Butler calls on us to rethink projects around the question of who is being served. For example, “slow streets” initiatives during the pandemic sought to reactivate street spaces for business and so people could walk safely. These were bold and innovative uses of public space. But, they perpetuated a particular point of view about streets and how different people experience them:
And so we had all these folks trying to do the right thing. Let’s start sidewalk dining, let’s start slow streets, let’s get people outside and bring people back together. But we were still planning things in ways that centered the experience of able bodied, cisgendered white folks, right? We were engaging still in planning practices that despite our best intentions were centering whiteness. And, and we thought we were including the, you know, the every man experience and perspective in these things.

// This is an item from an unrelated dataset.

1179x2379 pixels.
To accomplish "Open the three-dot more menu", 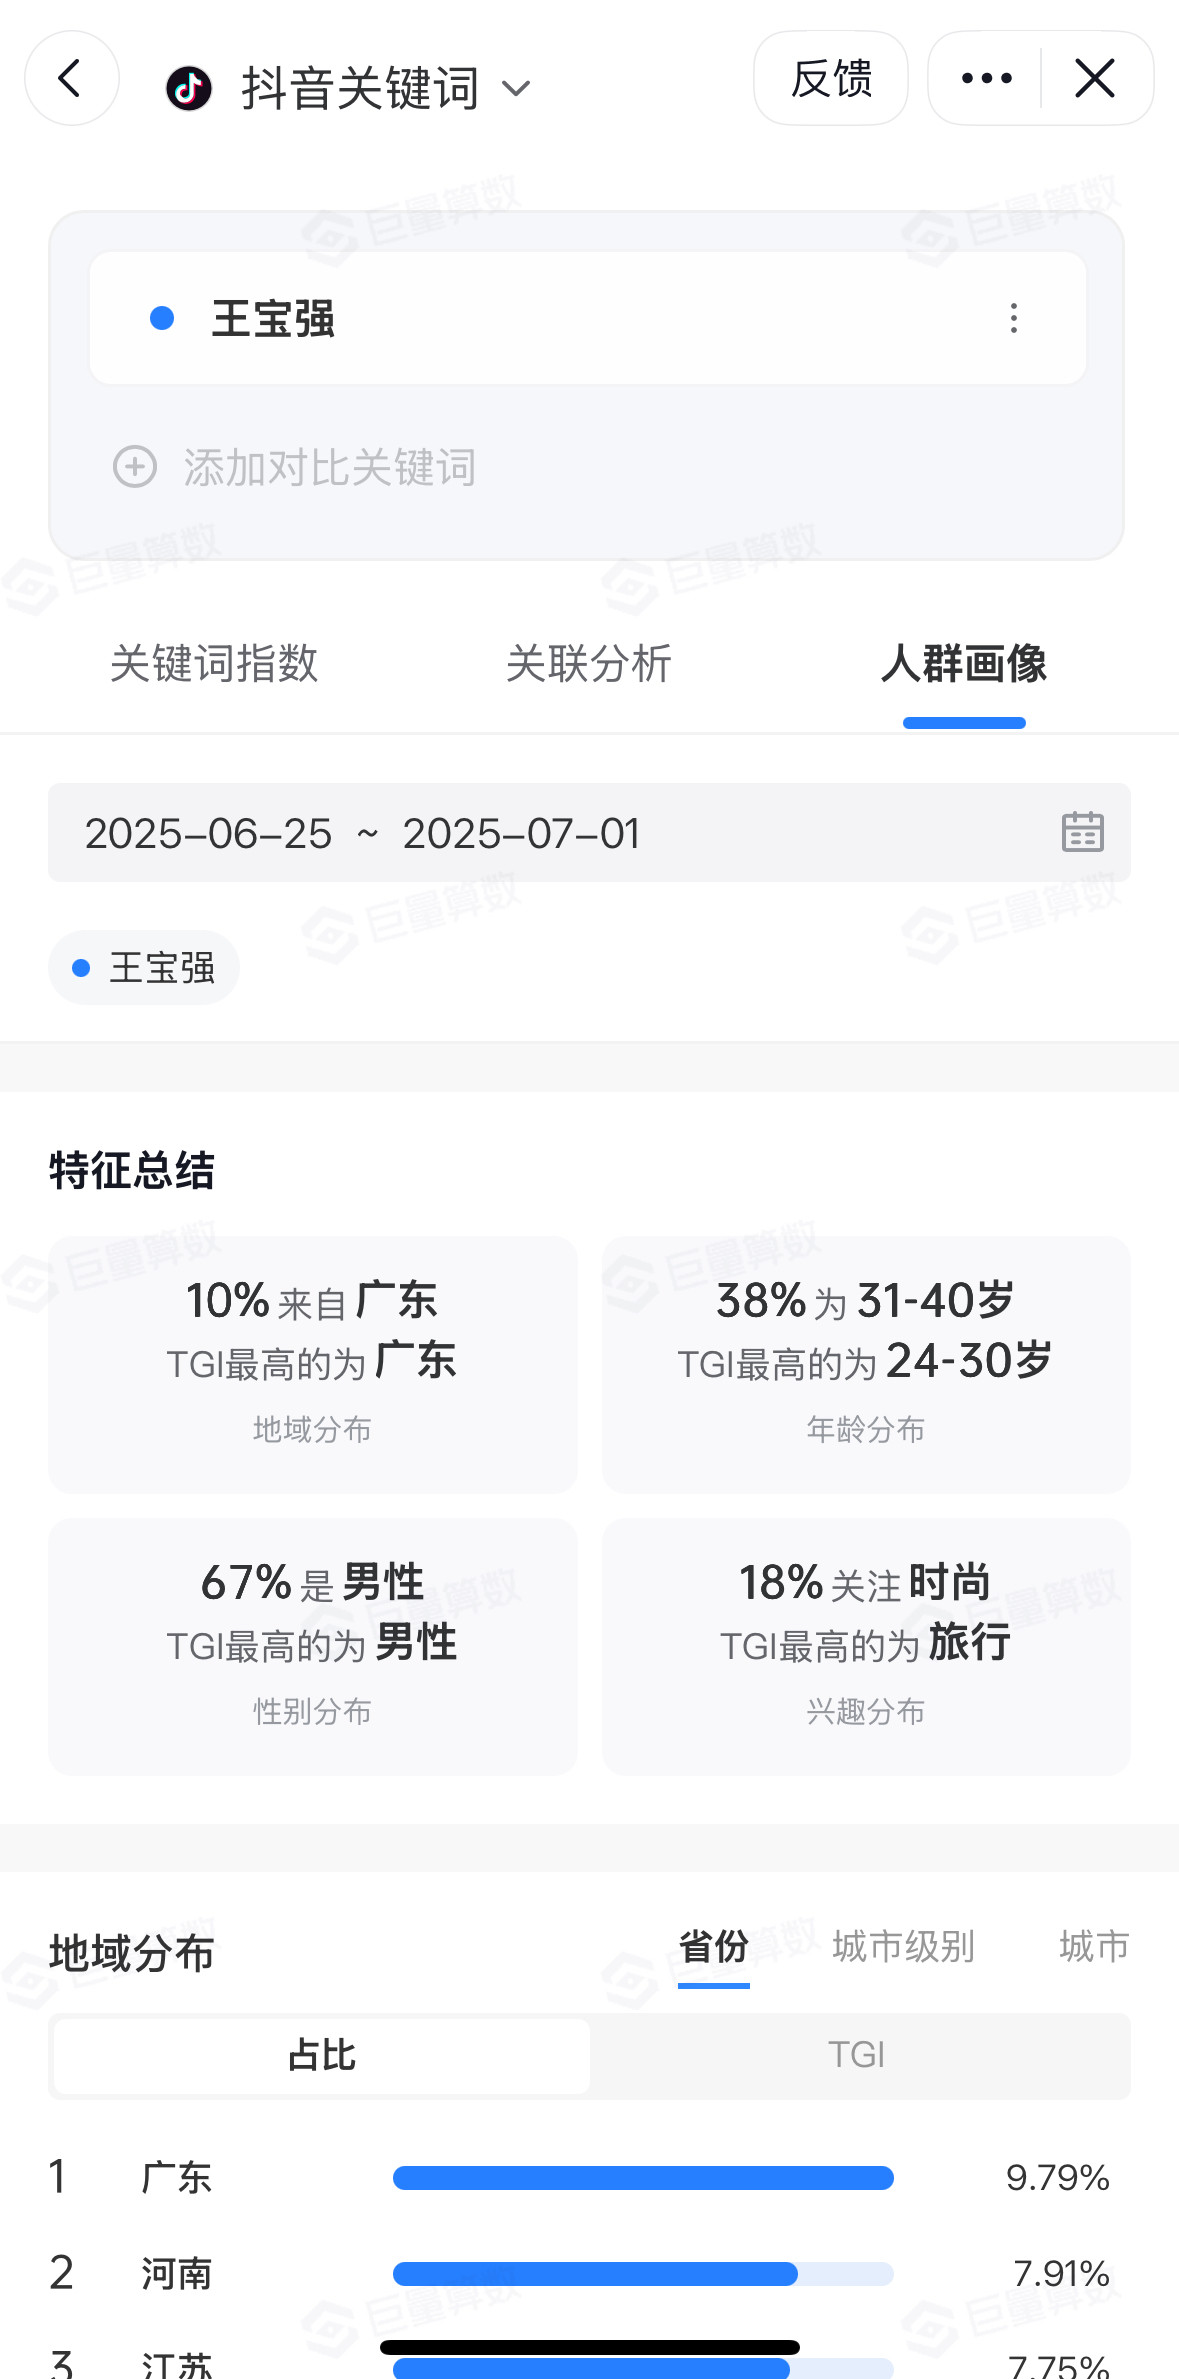I will coord(986,78).
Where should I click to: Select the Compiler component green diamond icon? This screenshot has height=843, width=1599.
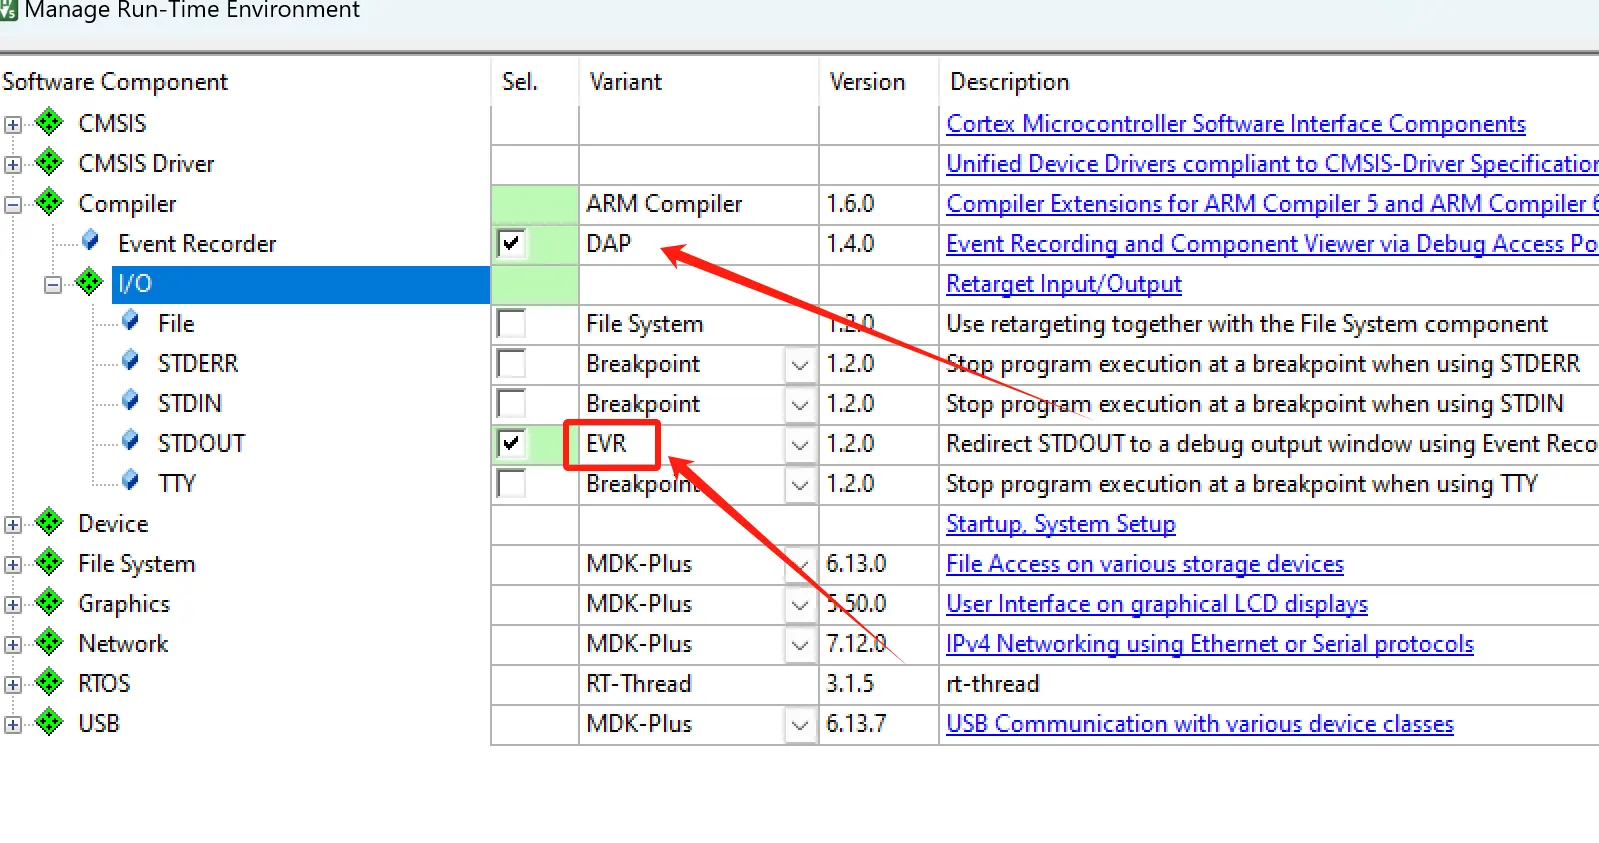pyautogui.click(x=48, y=202)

But we were really only thinking about how people experience place and space as they move through those places and spaces in white bodies. So we’re telling people, if you can pay enough, you can be on this sidewalk in this dome that looks like a tent. But if you’re un-housed and you’re on that same sidewalk in a tent, you deserve to be removed because we shouldn’t have to see that, right? And the reality is that this was all happening at a time where for black folks, I don’t know if I wanna be on a slow street. I know that a young man walking with Skittles, you know, on his street, I know a young man jogging in his neighborhood on a slow street, they lost their lives.
And so sometimes we plan things with the best intentions, but we don’t think about the fact that the way that those spaces are experienced diverge radically based on who you are in this country, right?
Listen to the podcast (or see the transcript) for more about ways transit and development – from transit stations to the way we conceive development projects – can be envisioned with full community in mind.
Butler spoke during the closing plenary at the 2022 Rail~Volution conference in Miami, Florida. During the conference, Rail~Volution revealed a new name and identity, as Mpact: Mobility, Community, Possibility.